Film: I Want to Live!
Format: DVD from NetFlix on laptop.

I Want to Live! is a polemic. As it happens, it’s a polemic that I happen to agree with in terms of its ultimate message. That unfortunately doesn’t change the fact that I Want to Live! gets at its ultimate message by playing significantly with the underlying story we are being told. This is a film that evidently fudges the truth to tell a better story. How much does it fudge the truth? Frankly, it apparently reverses events completely.

Barbara Graham (an Oscar-winning Susan Hayward) is the ultimate good-time party girl. She’s been booked for a number of misdemeanor charges including solicitation, but that hasn’t done anything to change her ways. At one point, she is asked by a couple of associates to lie for them on the stand to prevent them from going to prison. Not only do the two cons end up spending hard time, Barbara gets a year for perjury. Once she’s out, she decides to go straight. She marries Henry Graham (Wesley Lau) and attempts to enter the regular world.

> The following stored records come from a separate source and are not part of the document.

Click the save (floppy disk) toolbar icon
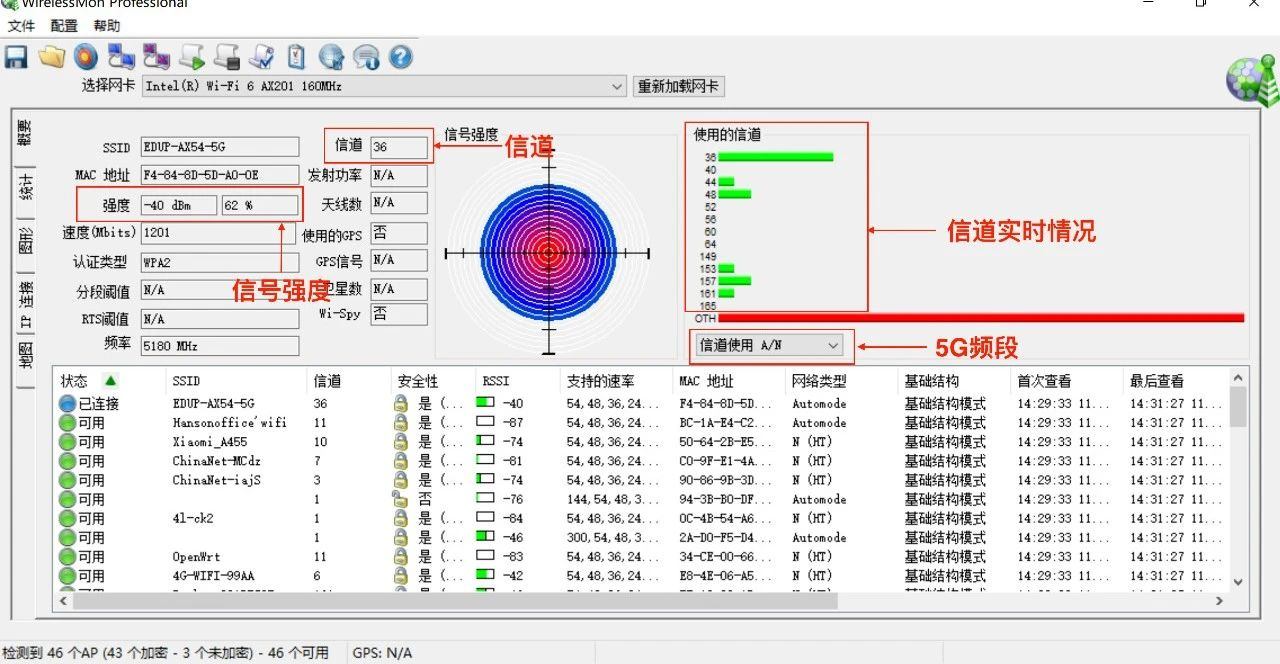Image resolution: width=1280 pixels, height=664 pixels. coord(16,57)
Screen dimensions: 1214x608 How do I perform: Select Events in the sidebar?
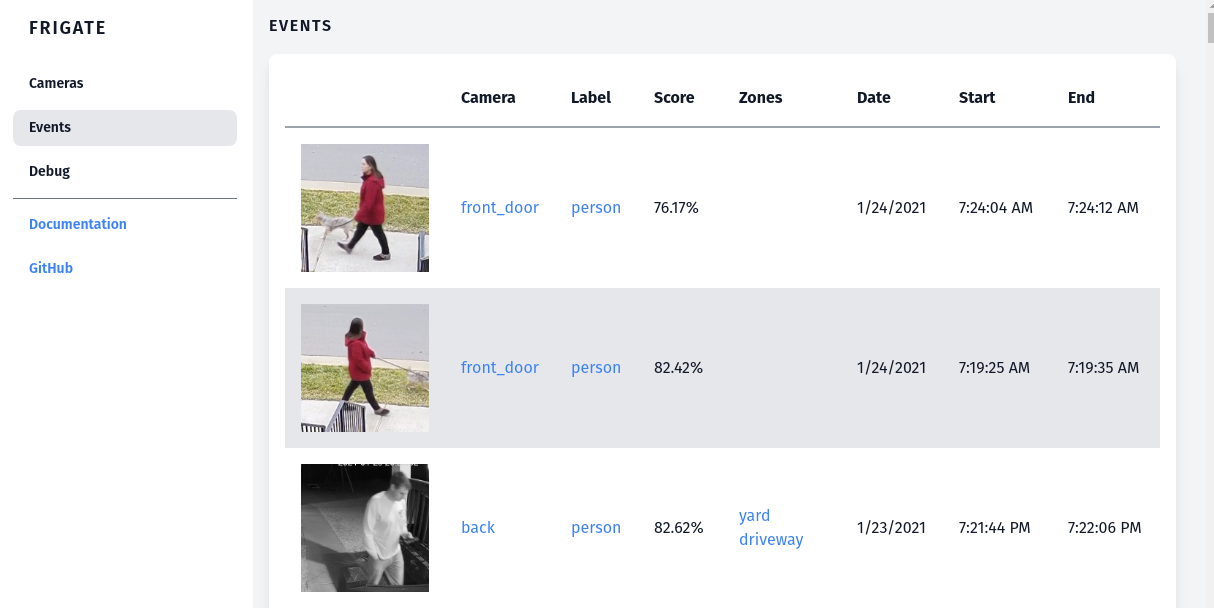[50, 127]
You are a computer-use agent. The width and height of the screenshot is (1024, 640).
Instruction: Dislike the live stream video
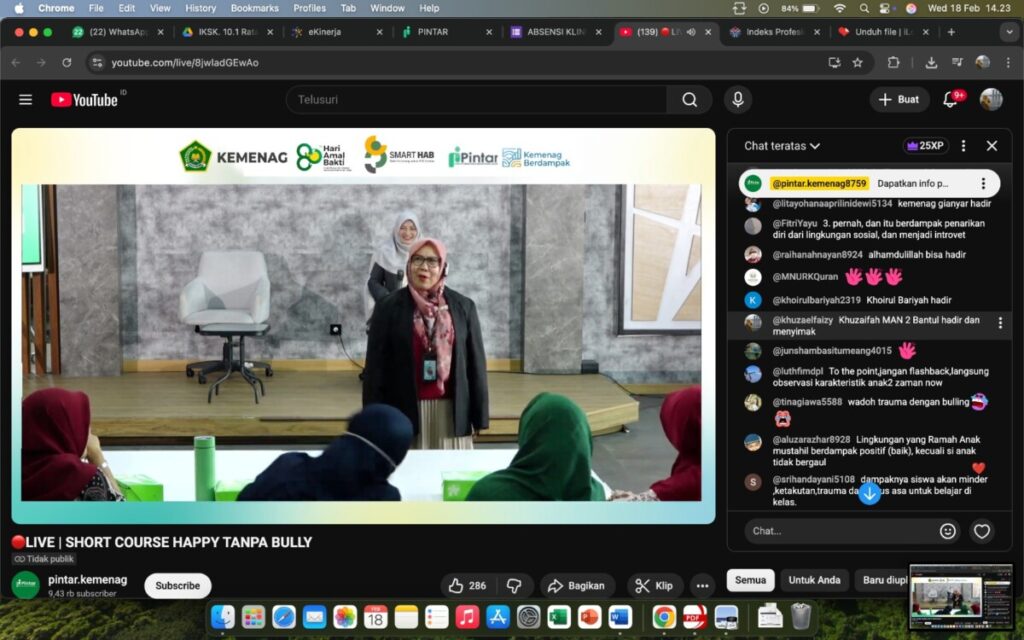[514, 586]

That lasts long enough for Barbara and Henry to have a child. Sadly, Henry is less than he promised, since he has a serious narcotics addiction (and, true to the time in which the film was made, his actual drug of choice is unspecified by probably heroin). Barbara kicks him out and survives in the house a little longer through check fraud. Eventually, when the landlord catches up with her, she takes her son and returns to her old pals Emmett Perkins (Philip Coolidge), John Santo (Lou Krugman) and Bruce King (James Philbrook), whom she despises.

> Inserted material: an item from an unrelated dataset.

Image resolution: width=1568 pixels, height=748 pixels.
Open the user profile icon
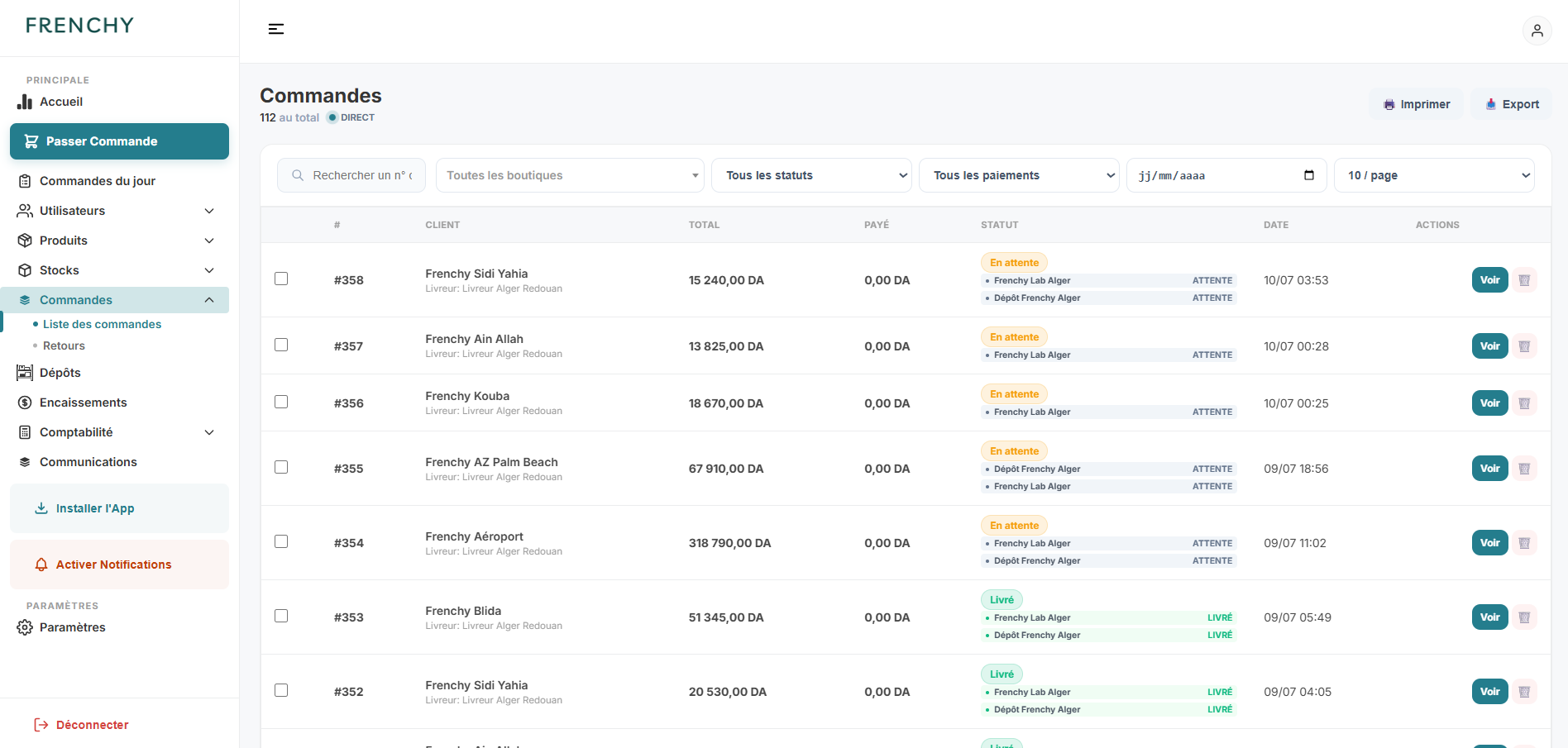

As it happens, the three are on the run from a job that went bad and involved the death of an old woman. Bruce heads to Mexico and wants Barbara to go with him. She refuses and sticks with the other two. However, the police are immediately on her tail and capture all three. Unbeknownst to her, Barbara is now up for the murder rap, since the jilted Bruce has decided to pin the actual crime on her. She attempts to create an alibi, but this turns out to have been a bit of police entrapment. In short order, Barbara is convicted of a murder she had nothing to do with and is sitting on death row.

Key in all of the proceedings are Edward Montgomery (Simon Oakland), a journalist who followed the actual Graham case and whose many newspaper stories were used as source material. Additionally important is Richard Tibrow (Gage Clarke), Barbara’s attorney who does everything he can to delay and commute Barbara’s sentence.

I Want to Live! is a film specifically designed to argue against the death penalty since it purports to give us a woman who we know is clearly innocent of the crime she is charged with and for whom the justice system repeatedly fails. In reality, based on the research done by a variety of people involved with the film (including Susan Hayward), Barbara Graham was probably guilty of the crime for which she was ultimately executed (at least according to IMDB).

There are three truly noteworthy elements of I Want to Live! that make the film worth paying attention to. The first is the performance of Susan Hayward. I like Susan Hayward well enough even if she wouldn’t be one of the first names off my lips for actresses of this era. This, however, is the best performance of hers that I’ve seen. Barbara Graham becomes something more than just a face for the anti-death penalty movement. Despite her innocence of the relevant crime in the story of the film, this is not an innocent woman. She’s amoral and more than willing to use sex (and just about anything else) as a weapon, at least in terms of emotional attacks. She’s not violent, but she’s not a good person. In spite of this, or perhaps because of it, she is one of the most compelling screen characters of the decade.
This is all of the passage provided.